Sebaliknya, harga saham pada tahun 2007 sebesar Rp502 lebih tinggi
dibandingkan harga saham pada tahun 2006 sebesar Rp474. Pada tahun 2008,
suku bunga meningkat menjadi 8,67% diikuti dengan penurunan harga saham
menjadi Rp415. Pada tahun 2010, suku bunga menurun menjadi 6,50% diikuti
dengan harga saham meningkat menjadi Rp472. Sementara pada tahun 2009, suku
bunga dan harga saham sama – sama mengalami penurunan dibandingkan dengan
tahun 2008.
Tabel 1.1
Indikator Makro Ekonomi dan Harga Saham Industri Tekstil
Tahun 2006 s/d Tahun 2010
No
Indikator
1
Tahun
2006
2007
2008
2009
2010
Nilai Tukar
9.167
9.136
9.680
10.398
9.085
2
Suku Bunga
11,83%
8,60%
8,67%
7,15%
6,50%
3
Harga Saham
474
502
415
384
472
Sumber : www.bi.go.id dan www.idx.co.id, 2010 (diolah)
Gambar 1.1.
Grafik Nilai Tukar Rupiah Terhadap Dollar US Periode Tahun 2006 - 2010
Pasar modal Indonesia yang semakin berkembang, menuntut pengetahuan
yang baik dalam berinvestasi saham di pasar modal, sehingga penulis mencoba
meneliti pengaruh nilai tukar dan suku bunga terhadap harga saham.
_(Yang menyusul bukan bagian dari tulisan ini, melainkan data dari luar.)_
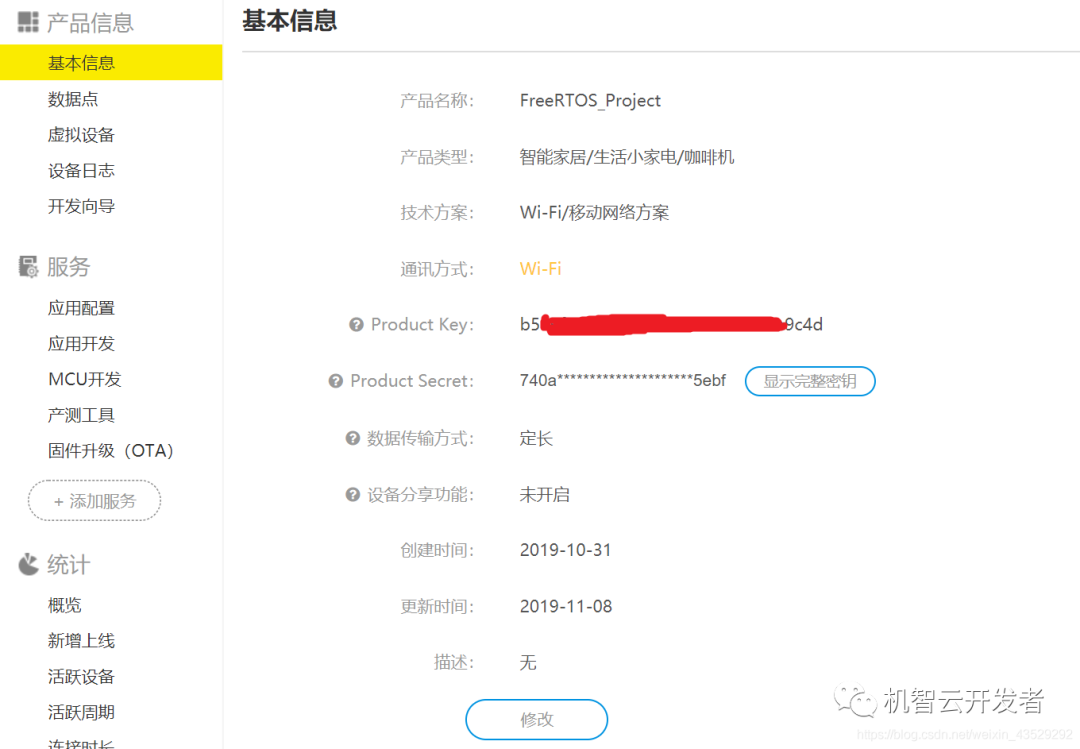1080x749 pixels.
Task: Open the 虚拟设备 page
Action: tap(82, 134)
Penelitian ini
melibatkan Industri Tekstil dengan judul “Pengaruh Nilai Tukar dan Suku
Bunga Terhadap Harga Saham Pada Industri Tekstil di Bursa Efek
Indonesia”.
1.2. Perumusan Masalah
Berdasarkan latar belakang di atas, dirumuskan masalah sebagai berikut:
Bagaimana pengaruh nilai tukar dan suku bunga terhadap harga saham pada
industri tekstil di Bursa Efek Indonesia?
1.3. Tujuan Penelitian
Adapun tujuan penelitian ini adalah untuk mengetahui dan menganalisis
pengaruh antara variabel nilai tukar dan suku bunga terhadap harga saham
Industri Tekstil di Bursa Efek Indonesia.
1.4. Manfaat Penelitian
1.4.1. Manfaat Teoritis
Bagi pengembangan ilmu pengetahuan, hasil penelitian ini diharapkan
dapat berguna sebagai masukan pengetahuan ilmu ekonomi, terutama dalam hal
melihat pengaruh antara nilai tukar rupiah dan tingkat suku bunga SBI terhadap
harga saham pada industri tekstil di Bursa Efek Indonesia.
1.4.2. Manfaat Praktis
1. Bagi Investor
Penelitian ini diharapkan dapat memberikan informasi yang dapat dijadikan
masukan bagi investor, terutama yang terlibat dalam pasar modal dalam
menentukan pengaruh antara nilai tukar rupiah dan tingkat suku bunga SBI
terhadap harga saham Industri tekstil di Bursa Efek Indonesia.
2. Bagi Emiten
Penelitian ini diharapkan dapat memberikan informasi bagi emiten khususnya
bagi pimpinan perusahaan untuk mempertimbangkan pengaruh nilai tukar
rupiah dan tingkat suku bunga SBI terhadap harga saham.
3. Bagi Akademik
Penelitian ini diharapkan memberikan tambahan wacana untuk literature
perpustakaan yang membahas penelitian tentang pengaruh nilai tukar rupiah
dan tingkat suku bunga SBI terhadap harga saham industri tekstil di Bursa
Efek Indonesia.
4. Bagi Peneliti
Penelitian ini diharapkan dapat menambah pengetahuan tentang pengaruh
antara nilai tukar rupiah dan tingkat suku bunga SBI terhadap harga saham
industri tekstil di Bursa Efek Indonesia.